And, honest, I didn't bring it up even once. Attending the American Short Line & Regional Railroad Association Annual Meeting every year is one of my more pleasurable professional tasks, and ASLRRA officials (along with ASLRRA individual members) have plenty enough to offer just in terms freight rail innovation and updates; this year was no different.
Add to that my satisfaction in bestowing Railway Age's 2012 Short Line of the Year Award (Vermont Railway) and 2012 Regional Railroad of the Year Award (Indiana Rail Road), and, well, there's plenty to feel good about.
So it's the equivalent of an extra ice cream scoop on the sundae when so many serious North American railroaders among short line and regional brethren have no shame, indeed have keen interest, in talkin' passenger.
It began innocently enough as I took a break with colleagues at the Simmons-Boardman display booth mid-Monday morning, only to have Oklahoma Department of Transportation, Rail Programs Division representative Johnson Bridgwater stop by and (cue the refrain) talk passenger—Amtrak's Heartland Flyer, to be specific (pictured at left). Bridgwater briefed me/us on the likelihood of extending the Flyer to Newton, Kan., thereby bridging a heartland gap between Dallas/Fort Worth (Amtrak's Eagle/Sunset Limited) and Newton and on to Kansas City (Southwest Chief).
Bridging that gap isn't likely at the moment, according to Bridgwater, who diplomatically allowed that Kansas was noncommittal about the extension. That's prompted rail advocates in Enid, Okla., to suggest Okahoma efforts perhaps might be better spent extending the Heartland Flyer, or some other train, to an Oklahoma terminus instead.
Stay tuned, Bridgwater said, and I said I would, marveling that this information was received not while I was at an APTA event or NARP meeting, or even an RSI gathering at Amtrak headquarters, but at ASLRRA.

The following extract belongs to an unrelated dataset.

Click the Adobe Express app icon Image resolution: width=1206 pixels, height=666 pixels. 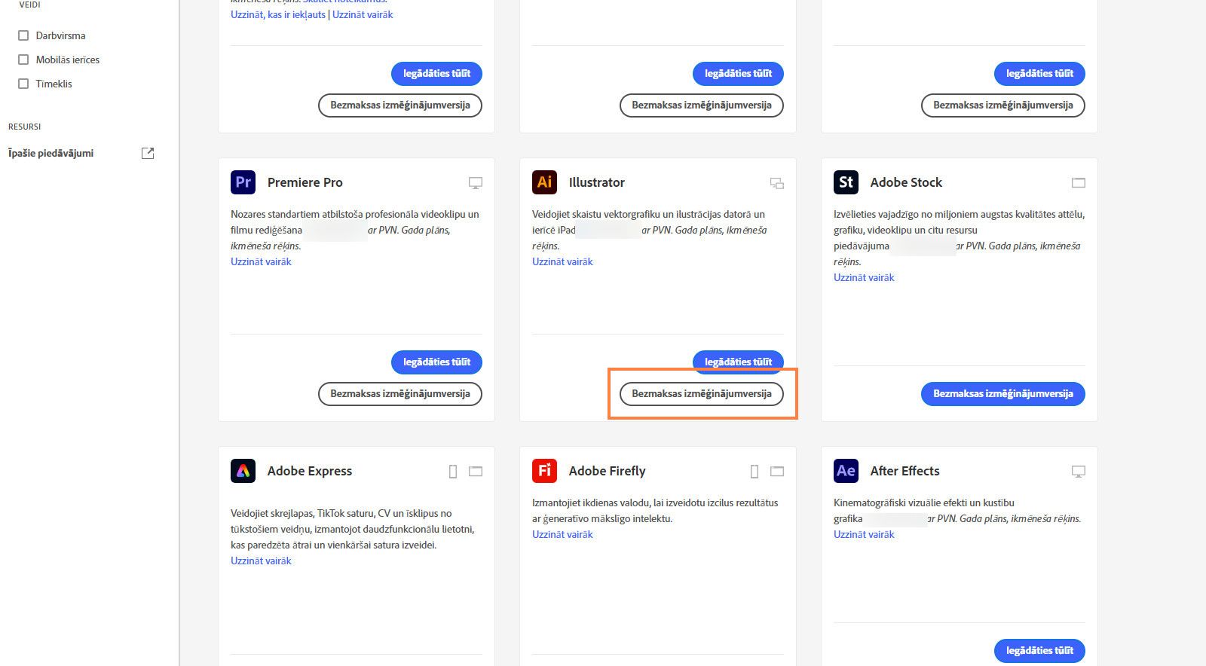click(x=243, y=471)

After Tuesday, I simply added ASLRRA to that source list. I was talkin' passenger with ASLRRA's veteran volunteer photographer Kel MacKavanagh, also secretary of the New Jersey Short Line Railroad Association—perhaps no surprise, as I know Kel and we both know New Jersey.
Kel and I also both attended a legislative update session Tuesday where a congressional scorecard on screen tallied the allies, adversaries, and no-shows for votes concerning renewal of any federal surface transportation successor to SAFETEA-LU. (My own rep was marked "not present" for the particular vote.) The focus of the session (and the vote tally) was on potential impact on short line railroads and, presumably, freight rail overall. But "darned if that vote doesn't look just the same for passenger," one attendee muttered to himself as the session ended. I checked my notes; the gentleman was right.
On my way to the ASLRRA dinner Tuesday night, I greeted Henry Posner III, chairman of the Railroad Development Corp., who certainly has plenty of rail issues to ponder (and in fact was doing so as I greeted him). OK, Henry knows me well, but it was his choice, his initiative, to (you guessed it) talk passenger—New Jersey Transit's Princeton "Dinky" and the threat posed to it by the line's hostile namesake university, if anyone cares to know.
At the ASLRRA dinner gathering itself, I shared some time with Vermont Rail System's Ed Fitzgerald and Brent Brewer, and while we recapped numerous freight-related topics, the talk turned once more to passenger rail on short lines and regionals, which in Ed and Brent's view was one more business facet, since Vermont Railway hosts Amtrak's Ethan Allen, linking Rutland, Vt., and New York via Albany, N.Y. The business angle? Hopes and plans to extend the Ethan Allen to Burlington, Vermont Rail System's headquarters city.
I don't claim such interest or discussion began only this year. Last year, Reading & Northern President Wayne Michel made it clear "passenger rail" were not dirty words to him or his staff when it came to future business prospects; indeed, the Railway Age 2011 Regional Railroad of the Year operates its own passenger excursions as a marketing tool, and as a goodwill gesture, to its clientele and surrounding communities. It was more than willing to host a regional ("commuter") or intercity rail service, if the opportunity arose and the fiscal numbers fit.
And maybe that's the key. Passenger rail is, at long last, once again a business option, a business proposition, for the rail industry—as my colleague Editor-in-Chief Bill Vantuono likes to say, we are one industry.
Yes, to be sure, passenger rail doesn't make money in the strictest sense; it needs some sort of government support, just as airlines and highway systems do (the latter in spades). But short lines and regionals, as well as other parties (Oklahoma DOT) are not just willing to weigh a passenger rail business opportunity, they're eager to tap it. And, as I found out this year at ASLRRA, to talk about it.